_Verilen metin_.
12 Ocak 2018 Cuma

Tarımsal Yenilik Platformları

Tarımsal Yenilik Platformları – I

1990’lar ve 2000’lerde ‘yenilik sistemlerindeki’ gelişmeler yansımasını tarım alanında da göstermiştir


Çevre tahribatının bütün hızıyla sürdüğü ve iklim değişikliğinin gün be gün hissedildiği, 2050’de 9 milyar nüfusa ulaşması beklenen dünyamız için de verimli topraklarını ve doğasını inşaatçılara, enerji sektörüne ve madencilere kurban eden ülkemiz için de geleceğin en önemli konusu insanların güvenli beslenmesi olabilir.  

Son yıllarda ülkemizde gıda fiyatlarının sürekli artışına (özellikle yaş sebze ve meyvede) hemen hiçbir çözüm geliştirilemiyor. Diğer taraftan devam eden tarımdan kaçışla birlikte ekilen tarım alanları daralıyor ve tarımsal üretimin azalması nedeniyle tarımsal ürünlerde dış alımımız artıyor. TÜİK verilerine göre 2003’te 5.265 milyon $, 2016’da 15.638 milyon $ olmak üzere bu dönemde toplam dışalım 171.069 milyon $ olmuştur. Tarımsal üretimde küçük çiftçinin ve kadınların hâlâ önemli bir payı var. Bu yazıda tarımdaki olumsuz tabloya bir ölçüde olumlu katkısı olabileceği düşünülen ve tarımdaki değer zincirinde yer alan özellikle küçük üreticiyi ve tüketiciyi daha etkin kılacak ve gıda güvenliğini sağlamaya katkıda bulunabilecek “yenilik platformlarının” tarım alanına uygulanabilirliği tartışılacaktır.

1980’lerin sonunda kalkınma ajanslarının gündemine giren yenilik platformları günümüzde araştırma ve geliştirme girişimlerinin yaygın kullandıkları bir araçtır.  1990’lar ve 2000’lerde ‘yenilik sistemleri’ndeki gelişmeler yansımasını tarım alanında da göstermiştir. Bir yandan teknolojiye ilgi devam ederken yeniliğin tanımında yer alan “ürün, üretim yöntemleri ve hizmetlerde yenilik” yapılanmaları ve kurumsallaşmaları da kapsayacak biçimde tarımda da gündeme girmiştir.

Platformlar ve tarımsal değer zinciri

Hemen bütün dünyada pazar ekonomisinin hükmettiği tarım ve gıda sektöründeki değer zincirinde bir uçta çiftçiler diğer uçta tüketiciler sistemin en edilgen tarafları olarak yer almaktadırlar. 1960’ların gübre ve pestisitlere dayalı Yeşil Devrim’inin beklenen mucizeyi yaratamadığı deneyiminden sonra tarımda günümüzde “Tarım 4.0” üzerinden yeni mucizeler beklemenin geri ve gelişmekte olan ülkelere kazandırabileceklerine de şüphe ile bakmak gerekiyor.

_Veri satırları_.

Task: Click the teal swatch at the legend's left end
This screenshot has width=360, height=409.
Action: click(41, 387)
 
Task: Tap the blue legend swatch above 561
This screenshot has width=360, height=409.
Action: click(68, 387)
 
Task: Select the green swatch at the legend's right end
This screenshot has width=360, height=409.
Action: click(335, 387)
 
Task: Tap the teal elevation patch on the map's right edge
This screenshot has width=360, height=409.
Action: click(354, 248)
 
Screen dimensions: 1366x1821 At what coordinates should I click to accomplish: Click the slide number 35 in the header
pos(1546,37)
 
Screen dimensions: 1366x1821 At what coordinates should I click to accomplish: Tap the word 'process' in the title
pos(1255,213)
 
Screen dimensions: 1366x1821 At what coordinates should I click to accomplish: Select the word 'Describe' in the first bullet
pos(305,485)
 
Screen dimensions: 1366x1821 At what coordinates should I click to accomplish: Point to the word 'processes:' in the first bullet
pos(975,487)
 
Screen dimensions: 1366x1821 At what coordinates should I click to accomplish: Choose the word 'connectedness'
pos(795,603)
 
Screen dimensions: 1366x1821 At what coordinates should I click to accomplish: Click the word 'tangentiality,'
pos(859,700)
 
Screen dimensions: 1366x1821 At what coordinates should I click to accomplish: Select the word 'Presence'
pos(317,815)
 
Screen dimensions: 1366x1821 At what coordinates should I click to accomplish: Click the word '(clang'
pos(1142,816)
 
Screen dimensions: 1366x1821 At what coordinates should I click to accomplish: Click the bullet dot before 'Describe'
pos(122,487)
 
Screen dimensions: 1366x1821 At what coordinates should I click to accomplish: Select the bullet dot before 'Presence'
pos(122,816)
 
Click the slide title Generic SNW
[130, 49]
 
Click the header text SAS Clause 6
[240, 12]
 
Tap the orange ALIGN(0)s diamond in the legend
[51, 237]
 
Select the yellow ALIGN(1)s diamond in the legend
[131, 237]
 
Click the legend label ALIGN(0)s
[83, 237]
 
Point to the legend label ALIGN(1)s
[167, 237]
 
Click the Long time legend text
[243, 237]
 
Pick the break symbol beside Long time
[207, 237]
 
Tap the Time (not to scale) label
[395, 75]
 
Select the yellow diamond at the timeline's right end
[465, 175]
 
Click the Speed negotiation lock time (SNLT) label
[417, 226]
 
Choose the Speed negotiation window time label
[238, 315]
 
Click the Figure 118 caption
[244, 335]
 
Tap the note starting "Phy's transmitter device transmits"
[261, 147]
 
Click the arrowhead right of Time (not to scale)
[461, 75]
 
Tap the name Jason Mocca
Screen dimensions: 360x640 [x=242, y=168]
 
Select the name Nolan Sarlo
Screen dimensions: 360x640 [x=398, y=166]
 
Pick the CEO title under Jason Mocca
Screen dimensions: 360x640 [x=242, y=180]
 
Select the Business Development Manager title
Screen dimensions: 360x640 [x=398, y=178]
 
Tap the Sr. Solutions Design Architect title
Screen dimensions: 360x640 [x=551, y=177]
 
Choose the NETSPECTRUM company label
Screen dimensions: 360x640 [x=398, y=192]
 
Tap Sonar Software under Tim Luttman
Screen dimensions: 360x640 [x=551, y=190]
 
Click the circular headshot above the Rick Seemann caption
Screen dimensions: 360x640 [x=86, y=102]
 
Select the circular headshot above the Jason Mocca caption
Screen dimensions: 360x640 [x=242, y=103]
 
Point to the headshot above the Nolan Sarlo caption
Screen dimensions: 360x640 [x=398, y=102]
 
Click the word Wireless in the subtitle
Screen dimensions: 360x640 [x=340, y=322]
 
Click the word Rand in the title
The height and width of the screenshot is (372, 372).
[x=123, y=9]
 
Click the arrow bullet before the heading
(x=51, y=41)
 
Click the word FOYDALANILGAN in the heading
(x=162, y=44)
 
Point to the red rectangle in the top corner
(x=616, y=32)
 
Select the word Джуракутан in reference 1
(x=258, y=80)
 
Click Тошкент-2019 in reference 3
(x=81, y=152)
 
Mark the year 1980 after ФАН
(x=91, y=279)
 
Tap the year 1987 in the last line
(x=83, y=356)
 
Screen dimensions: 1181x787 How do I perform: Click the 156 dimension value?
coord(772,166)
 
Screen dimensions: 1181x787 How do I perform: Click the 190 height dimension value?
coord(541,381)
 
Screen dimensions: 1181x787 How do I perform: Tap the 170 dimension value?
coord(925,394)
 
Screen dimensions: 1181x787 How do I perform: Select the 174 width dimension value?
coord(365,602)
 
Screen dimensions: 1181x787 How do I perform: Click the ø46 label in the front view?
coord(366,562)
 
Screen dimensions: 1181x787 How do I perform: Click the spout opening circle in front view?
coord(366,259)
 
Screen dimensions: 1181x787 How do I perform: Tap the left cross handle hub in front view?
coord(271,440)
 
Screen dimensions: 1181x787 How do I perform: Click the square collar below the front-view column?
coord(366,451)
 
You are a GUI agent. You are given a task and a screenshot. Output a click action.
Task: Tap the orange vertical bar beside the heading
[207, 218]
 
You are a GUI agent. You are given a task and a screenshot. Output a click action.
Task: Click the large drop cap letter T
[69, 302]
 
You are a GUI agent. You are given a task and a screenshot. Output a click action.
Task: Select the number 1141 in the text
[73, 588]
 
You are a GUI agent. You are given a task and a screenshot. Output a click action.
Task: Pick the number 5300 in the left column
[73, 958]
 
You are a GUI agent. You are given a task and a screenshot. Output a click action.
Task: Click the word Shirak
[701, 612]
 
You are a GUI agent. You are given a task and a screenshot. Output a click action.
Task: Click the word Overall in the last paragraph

_Yapılacaklar_.
(a) Verilen metinde "Çevre tahribatının bütün" sözlerini içeren ifadeyle açılıp "güvenli beslenmesi olabilir." ile kapanan bölümü, "inşaatçılara" yerine "müteahhitlere" koyarak yeniden yazar mısınız?
(b) Verilen metni iki cümleyle özetler misiniz?
Veriler, metinden bağımsız ayrı bir malzemedir.

_Nihai sonuçlar_.
(a)
Çevre tahribatının bütün hızıyla sürdüğü ve iklim değişikliğinin gün be gün hissedildiği, 2050’de 9 milyar nüfusa ulaşması beklenen dünyamız için de verimli topraklarını ve doğasını müteahhitlere, enerji sektörüne ve madencilere kurban eden ülkemiz için de geleceğin en önemli konusu insanların güvenli beslenmesi olabilir.

(b) Gıda fiyatları artarken tarımdan kaçış yüzünden ekilen alanlar daralıyor ve tarımsal ürünlerde dış alım artıyor. Yazı, küçük üreticiyi ve tüketiciyi daha etkin kılıp gıda güvenliğine katkıda bulunabilecek yenilik platformlarının tarıma uygulanabilirliğini tartışıyor ve bu platformların 1980'lerin sonunda kalkınma ajanslarının gündemine girip bugün araştırma ve geliştirme girişimlerinin yaygın bir aracı olduğunu belirtiyor.